What to do:
Every line of the records counts; transcribe each one exactly.

Source records:
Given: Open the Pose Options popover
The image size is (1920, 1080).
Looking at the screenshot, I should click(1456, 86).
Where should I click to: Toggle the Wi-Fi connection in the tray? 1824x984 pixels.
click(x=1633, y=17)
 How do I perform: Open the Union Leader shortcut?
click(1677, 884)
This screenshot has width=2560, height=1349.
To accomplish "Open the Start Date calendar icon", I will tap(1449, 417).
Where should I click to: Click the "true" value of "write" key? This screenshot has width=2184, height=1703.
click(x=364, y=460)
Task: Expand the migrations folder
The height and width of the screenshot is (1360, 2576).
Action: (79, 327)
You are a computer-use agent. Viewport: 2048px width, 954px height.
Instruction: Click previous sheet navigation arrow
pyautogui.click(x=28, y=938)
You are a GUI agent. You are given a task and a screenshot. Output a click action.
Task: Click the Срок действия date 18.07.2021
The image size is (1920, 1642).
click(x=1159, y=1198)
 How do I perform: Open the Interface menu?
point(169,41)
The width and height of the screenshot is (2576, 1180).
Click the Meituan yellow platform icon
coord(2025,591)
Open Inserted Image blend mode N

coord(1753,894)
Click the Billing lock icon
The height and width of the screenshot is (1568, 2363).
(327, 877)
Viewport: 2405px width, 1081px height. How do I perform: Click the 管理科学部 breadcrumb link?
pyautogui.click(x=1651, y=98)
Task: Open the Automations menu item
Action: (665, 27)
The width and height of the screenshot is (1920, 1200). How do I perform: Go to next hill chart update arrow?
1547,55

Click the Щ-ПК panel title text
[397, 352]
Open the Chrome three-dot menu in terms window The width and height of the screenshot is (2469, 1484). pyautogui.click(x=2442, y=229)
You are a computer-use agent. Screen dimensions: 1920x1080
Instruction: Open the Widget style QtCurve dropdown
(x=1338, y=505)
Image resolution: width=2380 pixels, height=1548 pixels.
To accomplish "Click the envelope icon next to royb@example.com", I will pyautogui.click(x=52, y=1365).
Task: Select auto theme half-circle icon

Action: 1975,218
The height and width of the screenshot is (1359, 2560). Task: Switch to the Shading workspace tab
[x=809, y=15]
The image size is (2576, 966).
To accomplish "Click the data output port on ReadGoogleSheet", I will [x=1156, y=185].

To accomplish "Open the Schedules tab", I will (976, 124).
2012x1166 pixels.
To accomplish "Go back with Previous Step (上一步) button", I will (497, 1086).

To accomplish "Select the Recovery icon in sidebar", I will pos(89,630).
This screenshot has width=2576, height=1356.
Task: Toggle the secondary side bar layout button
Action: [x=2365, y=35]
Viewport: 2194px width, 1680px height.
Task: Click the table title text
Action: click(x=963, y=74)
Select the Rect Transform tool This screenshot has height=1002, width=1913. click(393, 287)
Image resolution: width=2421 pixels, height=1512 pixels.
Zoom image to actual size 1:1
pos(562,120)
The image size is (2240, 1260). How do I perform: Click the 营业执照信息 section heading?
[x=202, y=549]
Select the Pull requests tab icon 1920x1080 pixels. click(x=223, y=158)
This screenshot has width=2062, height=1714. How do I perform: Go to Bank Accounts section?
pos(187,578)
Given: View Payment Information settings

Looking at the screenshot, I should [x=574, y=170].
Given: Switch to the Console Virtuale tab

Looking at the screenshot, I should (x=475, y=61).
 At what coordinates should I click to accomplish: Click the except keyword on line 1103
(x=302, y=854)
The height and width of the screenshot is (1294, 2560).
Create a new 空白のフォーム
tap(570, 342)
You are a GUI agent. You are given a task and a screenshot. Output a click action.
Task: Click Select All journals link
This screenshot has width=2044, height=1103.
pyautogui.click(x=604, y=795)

Output of the exercise:
Given: Open the Pose Options popover
The image size is (1920, 1080).
Looking at the screenshot, I should click(1456, 86).
Where should I click to: Toggle the Wi-Fi connection in the tray? 1824x984 pixels.
click(x=1633, y=17)
 How do I perform: Open the Union Leader shortcut?
click(1677, 884)
This screenshot has width=2560, height=1349.
To accomplish "Open the Start Date calendar icon", I will tap(1449, 417).
Where should I click to: Click the "true" value of "write" key? This screenshot has width=2184, height=1703.
click(x=364, y=460)
Task: Expand the migrations folder
The height and width of the screenshot is (1360, 2576).
Action: (79, 327)
You are a computer-use agent. Viewport: 2048px width, 954px height.
Instruction: Click previous sheet navigation arrow
pyautogui.click(x=28, y=938)
You are a GUI agent. You are given a task and a screenshot. Output a click action.
Task: Click the Срок действия date 18.07.2021
The image size is (1920, 1642).
click(x=1159, y=1198)
 How do I perform: Open the Interface menu?
point(169,41)
The width and height of the screenshot is (2576, 1180).
Click the Meituan yellow platform icon
coord(2025,591)
Open Inserted Image blend mode N

coord(1753,894)
Click the Billing lock icon
The height and width of the screenshot is (1568, 2363).
(327, 877)
Viewport: 2405px width, 1081px height. How do I perform: Click the 管理科学部 breadcrumb link?
pyautogui.click(x=1651, y=98)
Task: Open the Automations menu item
Action: (665, 27)
The width and height of the screenshot is (1920, 1200). How do I perform: Go to next hill chart update arrow?
1547,55

Click the Щ-ПК panel title text
[397, 352]
Open the Chrome three-dot menu in terms window The width and height of the screenshot is (2469, 1484). pyautogui.click(x=2442, y=229)
You are a computer-use agent. Screen dimensions: 1920x1080
Instruction: Open the Widget style QtCurve dropdown
(x=1338, y=505)
Image resolution: width=2380 pixels, height=1548 pixels.
To accomplish "Click the envelope icon next to royb@example.com", I will pyautogui.click(x=52, y=1365).
Task: Select auto theme half-circle icon

Action: 1975,218
The height and width of the screenshot is (1359, 2560). Task: Switch to the Shading workspace tab
[x=809, y=15]
The image size is (2576, 966).
To accomplish "Click the data output port on ReadGoogleSheet", I will [x=1156, y=185].

To accomplish "Open the Schedules tab", I will (976, 124).
2012x1166 pixels.
To accomplish "Go back with Previous Step (上一步) button", I will (497, 1086).

To accomplish "Select the Recovery icon in sidebar", I will pos(89,630).
This screenshot has width=2576, height=1356.
Task: Toggle the secondary side bar layout button
Action: [x=2365, y=35]
Viewport: 2194px width, 1680px height.
Task: Click the table title text
Action: click(x=963, y=74)
Select the Rect Transform tool This screenshot has height=1002, width=1913. click(393, 287)
Image resolution: width=2421 pixels, height=1512 pixels.
Zoom image to actual size 1:1
pos(562,120)
The image size is (2240, 1260). How do I perform: Click the 营业执照信息 section heading?
[x=202, y=549]
Select the Pull requests tab icon 1920x1080 pixels. click(x=223, y=158)
This screenshot has width=2062, height=1714. How do I perform: Go to Bank Accounts section?
pos(187,578)
Given: View Payment Information settings

Looking at the screenshot, I should [x=574, y=170].
Given: Switch to the Console Virtuale tab

Looking at the screenshot, I should (x=475, y=61).
 At what coordinates should I click to accomplish: Click the except keyword on line 1103
(x=302, y=854)
The height and width of the screenshot is (1294, 2560).
Create a new 空白のフォーム
tap(570, 342)
You are a GUI agent. You are given a task and a screenshot. Output a click action.
Task: Click Select All journals link
This screenshot has width=2044, height=1103.
pyautogui.click(x=604, y=795)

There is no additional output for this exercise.